Assigned task: Nothing in the data should be left out or altered when it is retyped.

Extracted data:
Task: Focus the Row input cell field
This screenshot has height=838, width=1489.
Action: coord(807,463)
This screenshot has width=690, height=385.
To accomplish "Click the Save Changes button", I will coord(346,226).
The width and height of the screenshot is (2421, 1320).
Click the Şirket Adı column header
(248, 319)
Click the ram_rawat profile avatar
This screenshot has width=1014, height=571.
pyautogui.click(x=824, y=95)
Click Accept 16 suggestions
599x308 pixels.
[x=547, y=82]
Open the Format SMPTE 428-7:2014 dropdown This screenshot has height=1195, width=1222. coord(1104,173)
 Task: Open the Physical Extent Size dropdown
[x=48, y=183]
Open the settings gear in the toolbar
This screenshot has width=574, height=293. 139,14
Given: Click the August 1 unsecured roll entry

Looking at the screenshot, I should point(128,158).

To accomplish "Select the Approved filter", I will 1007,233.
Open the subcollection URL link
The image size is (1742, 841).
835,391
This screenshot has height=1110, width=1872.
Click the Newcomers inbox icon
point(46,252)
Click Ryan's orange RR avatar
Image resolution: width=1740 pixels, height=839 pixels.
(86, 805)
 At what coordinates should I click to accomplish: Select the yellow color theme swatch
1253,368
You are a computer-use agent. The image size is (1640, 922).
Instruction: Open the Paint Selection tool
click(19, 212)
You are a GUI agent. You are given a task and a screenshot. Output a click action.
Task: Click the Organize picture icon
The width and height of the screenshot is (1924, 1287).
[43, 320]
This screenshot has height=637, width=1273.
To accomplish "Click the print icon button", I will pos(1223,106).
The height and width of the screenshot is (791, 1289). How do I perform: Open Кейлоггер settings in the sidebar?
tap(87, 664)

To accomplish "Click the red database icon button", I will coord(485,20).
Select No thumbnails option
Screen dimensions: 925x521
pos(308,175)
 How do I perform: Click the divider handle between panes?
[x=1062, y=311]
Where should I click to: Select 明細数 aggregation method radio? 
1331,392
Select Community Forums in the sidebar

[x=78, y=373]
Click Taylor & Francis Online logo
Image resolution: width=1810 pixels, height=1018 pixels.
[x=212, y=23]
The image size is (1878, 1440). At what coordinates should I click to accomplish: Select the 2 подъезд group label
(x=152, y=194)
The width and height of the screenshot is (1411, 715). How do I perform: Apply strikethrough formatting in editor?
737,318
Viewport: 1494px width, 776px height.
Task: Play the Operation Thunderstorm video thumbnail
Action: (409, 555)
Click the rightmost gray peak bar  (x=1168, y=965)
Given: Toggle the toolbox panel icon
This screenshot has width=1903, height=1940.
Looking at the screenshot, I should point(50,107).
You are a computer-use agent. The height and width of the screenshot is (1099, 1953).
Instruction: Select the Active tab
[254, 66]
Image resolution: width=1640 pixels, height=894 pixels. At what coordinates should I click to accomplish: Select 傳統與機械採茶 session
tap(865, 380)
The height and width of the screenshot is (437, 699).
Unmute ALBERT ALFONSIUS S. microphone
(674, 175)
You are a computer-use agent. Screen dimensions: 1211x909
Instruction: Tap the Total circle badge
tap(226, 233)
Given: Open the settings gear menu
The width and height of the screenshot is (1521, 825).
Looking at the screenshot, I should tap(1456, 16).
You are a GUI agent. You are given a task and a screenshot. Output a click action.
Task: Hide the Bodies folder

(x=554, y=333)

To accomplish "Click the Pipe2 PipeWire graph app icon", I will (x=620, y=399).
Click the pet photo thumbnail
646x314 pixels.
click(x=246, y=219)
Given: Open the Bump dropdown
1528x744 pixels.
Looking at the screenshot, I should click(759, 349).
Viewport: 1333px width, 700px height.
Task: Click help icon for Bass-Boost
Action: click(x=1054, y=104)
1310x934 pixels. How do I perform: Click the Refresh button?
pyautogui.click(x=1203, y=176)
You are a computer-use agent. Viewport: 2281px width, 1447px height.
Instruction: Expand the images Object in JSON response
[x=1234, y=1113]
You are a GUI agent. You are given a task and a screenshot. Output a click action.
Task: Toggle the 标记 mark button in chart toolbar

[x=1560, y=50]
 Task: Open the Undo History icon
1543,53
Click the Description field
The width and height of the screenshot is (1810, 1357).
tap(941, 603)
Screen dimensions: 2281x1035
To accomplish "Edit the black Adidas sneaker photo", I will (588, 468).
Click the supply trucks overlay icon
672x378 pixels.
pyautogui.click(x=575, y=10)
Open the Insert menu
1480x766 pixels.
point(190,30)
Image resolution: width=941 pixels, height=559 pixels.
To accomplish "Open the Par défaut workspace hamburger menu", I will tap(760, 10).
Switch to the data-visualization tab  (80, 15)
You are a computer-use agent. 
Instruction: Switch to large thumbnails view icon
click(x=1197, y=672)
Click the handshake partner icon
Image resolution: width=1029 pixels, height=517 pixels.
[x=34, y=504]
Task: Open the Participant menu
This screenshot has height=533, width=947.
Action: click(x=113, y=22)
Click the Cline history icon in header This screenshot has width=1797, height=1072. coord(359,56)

Task solution:
Task: Focus the Row input cell field
This screenshot has height=838, width=1489.
Action: coord(807,463)
This screenshot has width=690, height=385.
To accomplish "Click the Save Changes button", I will coord(346,226).
The width and height of the screenshot is (2421, 1320).
Click the Şirket Adı column header
(248, 319)
Click the ram_rawat profile avatar
This screenshot has width=1014, height=571.
pyautogui.click(x=824, y=95)
Click Accept 16 suggestions
599x308 pixels.
[x=547, y=82]
Open the Format SMPTE 428-7:2014 dropdown This screenshot has height=1195, width=1222. coord(1104,173)
 Task: Open the Physical Extent Size dropdown
[x=48, y=183]
Open the settings gear in the toolbar
This screenshot has width=574, height=293. 139,14
Given: Click the August 1 unsecured roll entry

Looking at the screenshot, I should point(128,158).

To accomplish "Select the Approved filter", I will 1007,233.
Open the subcollection URL link
The image size is (1742, 841).
835,391
This screenshot has height=1110, width=1872.
Click the Newcomers inbox icon
point(46,252)
Click Ryan's orange RR avatar
Image resolution: width=1740 pixels, height=839 pixels.
(86, 805)
 At what coordinates should I click to accomplish: Select the yellow color theme swatch
1253,368
You are a computer-use agent. The image size is (1640, 922).
Instruction: Open the Paint Selection tool
click(19, 212)
You are a GUI agent. You are given a task and a screenshot. Output a click action.
Task: Click the Organize picture icon
The width and height of the screenshot is (1924, 1287).
[43, 320]
This screenshot has height=637, width=1273.
To accomplish "Click the print icon button", I will pos(1223,106).
The height and width of the screenshot is (791, 1289). How do I perform: Open Кейлоггер settings in the sidebar?
tap(87, 664)

To accomplish "Click the red database icon button", I will coord(485,20).
Select No thumbnails option
Screen dimensions: 925x521
pos(308,175)
 How do I perform: Click the divider handle between panes?
[x=1062, y=311]
Where should I click to: Select 明細数 aggregation method radio? 
1331,392
Select Community Forums in the sidebar

[x=78, y=373]
Click Taylor & Francis Online logo
Image resolution: width=1810 pixels, height=1018 pixels.
[x=212, y=23]
The image size is (1878, 1440). At what coordinates should I click to accomplish: Select the 2 подъезд group label
(x=152, y=194)
The width and height of the screenshot is (1411, 715). How do I perform: Apply strikethrough formatting in editor?
737,318
Viewport: 1494px width, 776px height.
Task: Play the Operation Thunderstorm video thumbnail
Action: (409, 555)
Click the rightmost gray peak bar  (x=1168, y=965)
Given: Toggle the toolbox panel icon
This screenshot has width=1903, height=1940.
Looking at the screenshot, I should point(50,107).
You are a computer-use agent. The height and width of the screenshot is (1099, 1953).
Instruction: Select the Active tab
[254, 66]
Image resolution: width=1640 pixels, height=894 pixels. At what coordinates should I click to accomplish: Select 傳統與機械採茶 session
tap(865, 380)
The height and width of the screenshot is (437, 699).
Unmute ALBERT ALFONSIUS S. microphone
(674, 175)
You are a computer-use agent. Screen dimensions: 1211x909
Instruction: Tap the Total circle badge
tap(226, 233)
Given: Open the settings gear menu
The width and height of the screenshot is (1521, 825).
Looking at the screenshot, I should tap(1456, 16).
You are a GUI agent. You are given a task and a screenshot. Output a click action.
Task: Hide the Bodies folder

(x=554, y=333)

To accomplish "Click the Pipe2 PipeWire graph app icon", I will (x=620, y=399).
Click the pet photo thumbnail
646x314 pixels.
click(x=246, y=219)
Given: Open the Bump dropdown
1528x744 pixels.
Looking at the screenshot, I should click(759, 349).
Viewport: 1333px width, 700px height.
Task: Click help icon for Bass-Boost
Action: click(x=1054, y=104)
1310x934 pixels. How do I perform: Click the Refresh button?
pyautogui.click(x=1203, y=176)
You are a computer-use agent. Viewport: 2281px width, 1447px height.
Instruction: Expand the images Object in JSON response
[x=1234, y=1113]
You are a GUI agent. You are given a task and a screenshot. Output a click action.
Task: Toggle the 标记 mark button in chart toolbar

[x=1560, y=50]
 Task: Open the Undo History icon
1543,53
Click the Description field
The width and height of the screenshot is (1810, 1357).
tap(941, 603)
Screen dimensions: 2281x1035
To accomplish "Edit the black Adidas sneaker photo", I will (588, 468).
Click the supply trucks overlay icon
672x378 pixels.
pyautogui.click(x=575, y=10)
Open the Insert menu
1480x766 pixels.
point(190,30)
Image resolution: width=941 pixels, height=559 pixels.
To accomplish "Open the Par défaut workspace hamburger menu", I will tap(760, 10).
Switch to the data-visualization tab  (80, 15)
You are a computer-use agent. 
Instruction: Switch to large thumbnails view icon
click(x=1197, y=672)
Click the handshake partner icon
Image resolution: width=1029 pixels, height=517 pixels.
[x=34, y=504]
Task: Open the Participant menu
This screenshot has height=533, width=947.
Action: click(x=113, y=22)
Click the Cline history icon in header This screenshot has width=1797, height=1072. coord(359,56)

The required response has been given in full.